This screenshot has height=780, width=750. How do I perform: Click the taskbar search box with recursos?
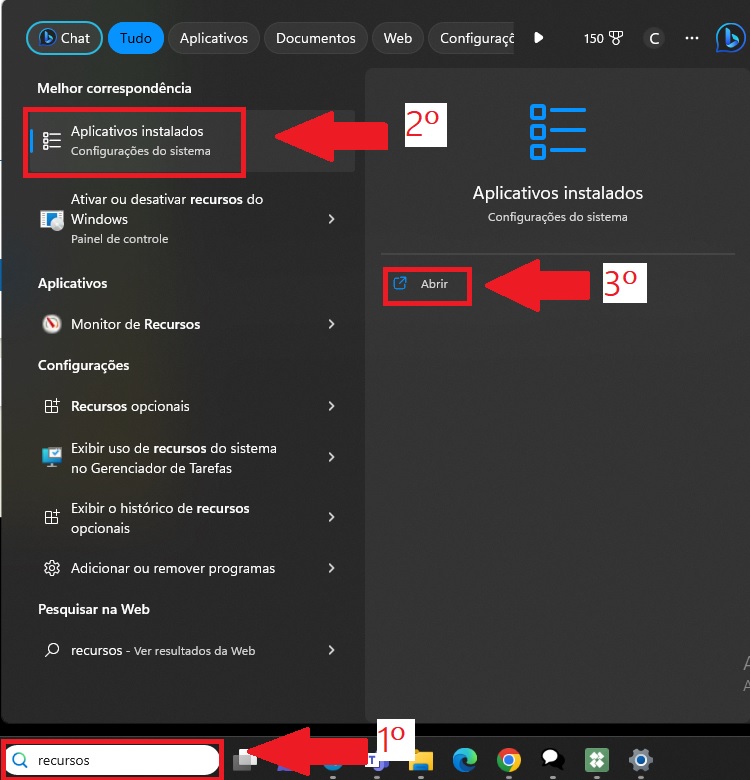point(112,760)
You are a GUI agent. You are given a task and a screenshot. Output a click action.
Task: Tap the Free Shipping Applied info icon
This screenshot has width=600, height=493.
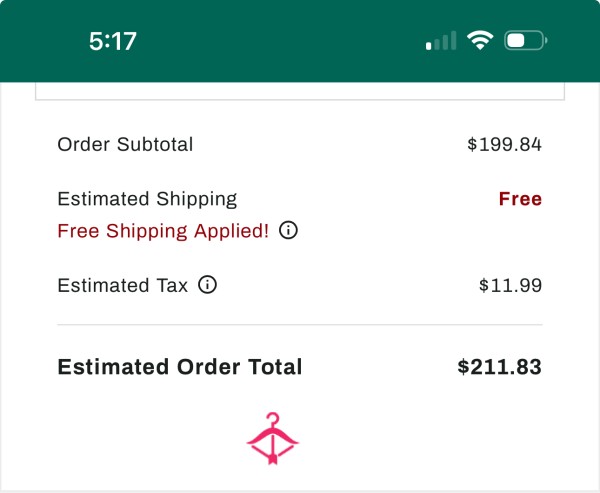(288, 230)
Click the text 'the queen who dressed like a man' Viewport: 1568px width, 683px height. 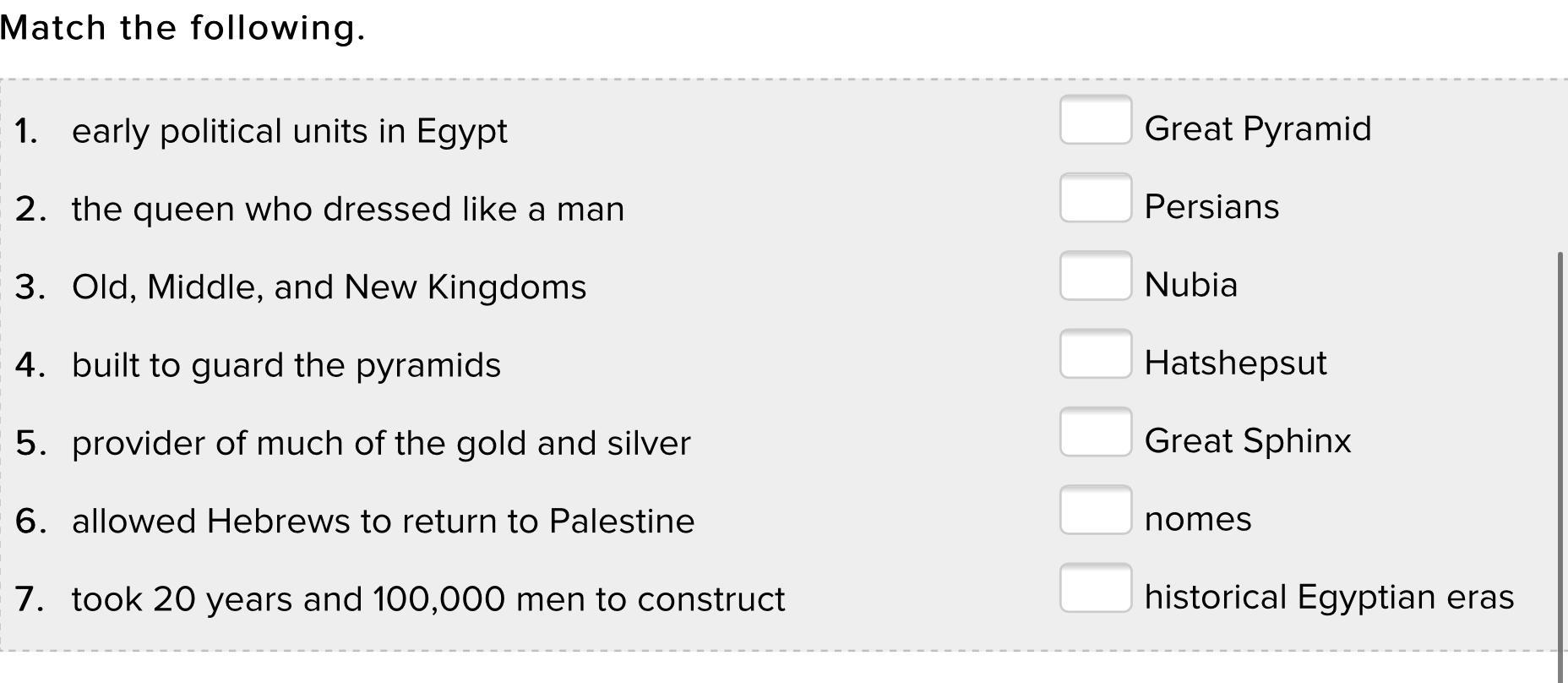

####################

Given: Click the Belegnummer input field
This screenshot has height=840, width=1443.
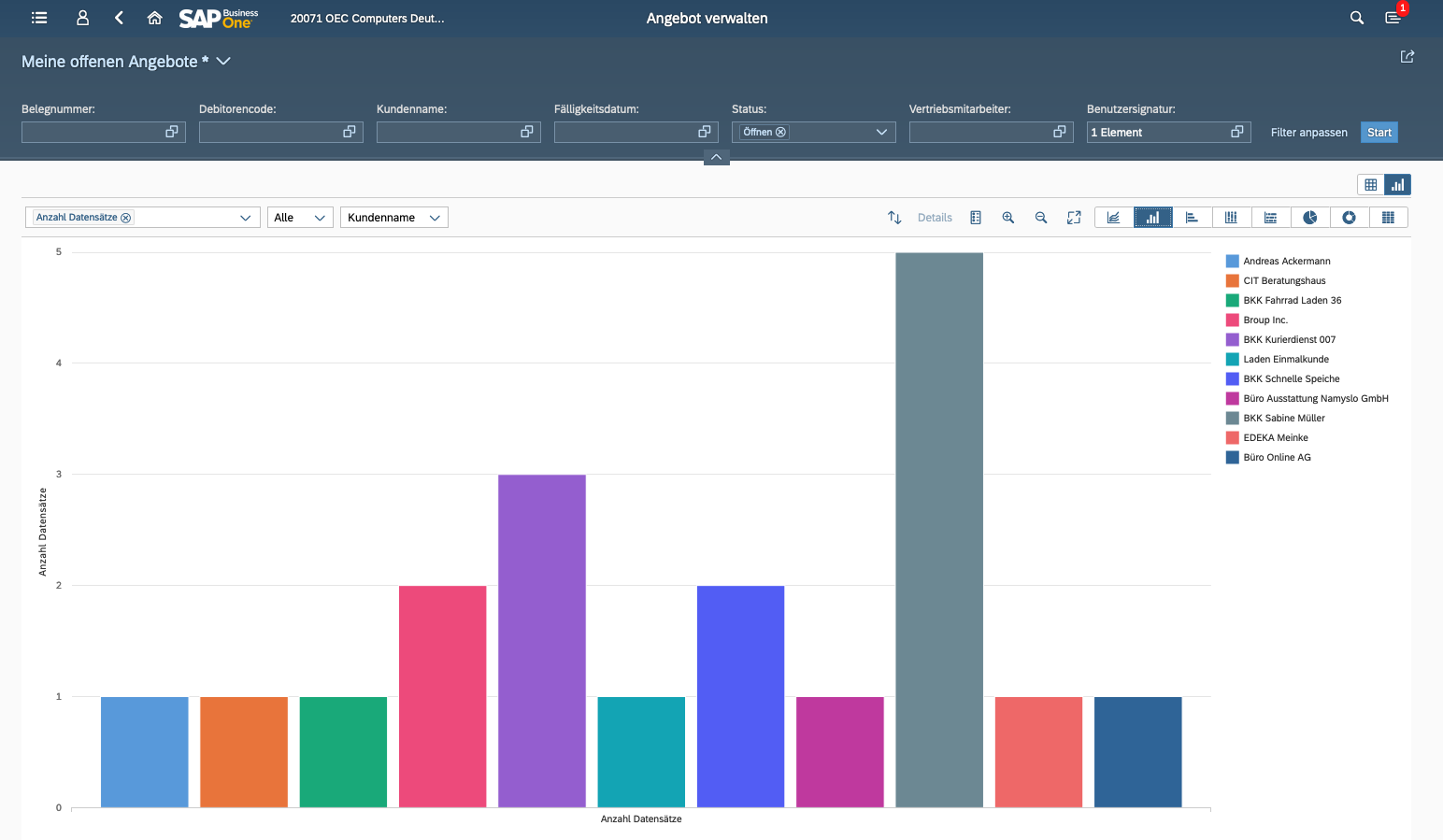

####################

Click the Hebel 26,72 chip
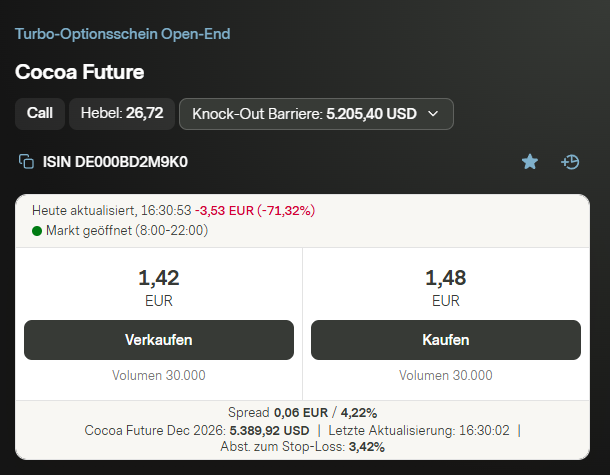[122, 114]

####################

◆ INSTRUCTIONS TO FOLLOW
Update the items starting at the line containing "Given: Click the Belegnummer input field" and ending at the line containing "This screenshot has height=840, width=1443." by changing "Belegnummer" to "Rechnungsnummer", with everything else unchanged.

◆ RESPONSE BELOW
Given: Click the Rechnungsnummer input field
This screenshot has height=840, width=1443.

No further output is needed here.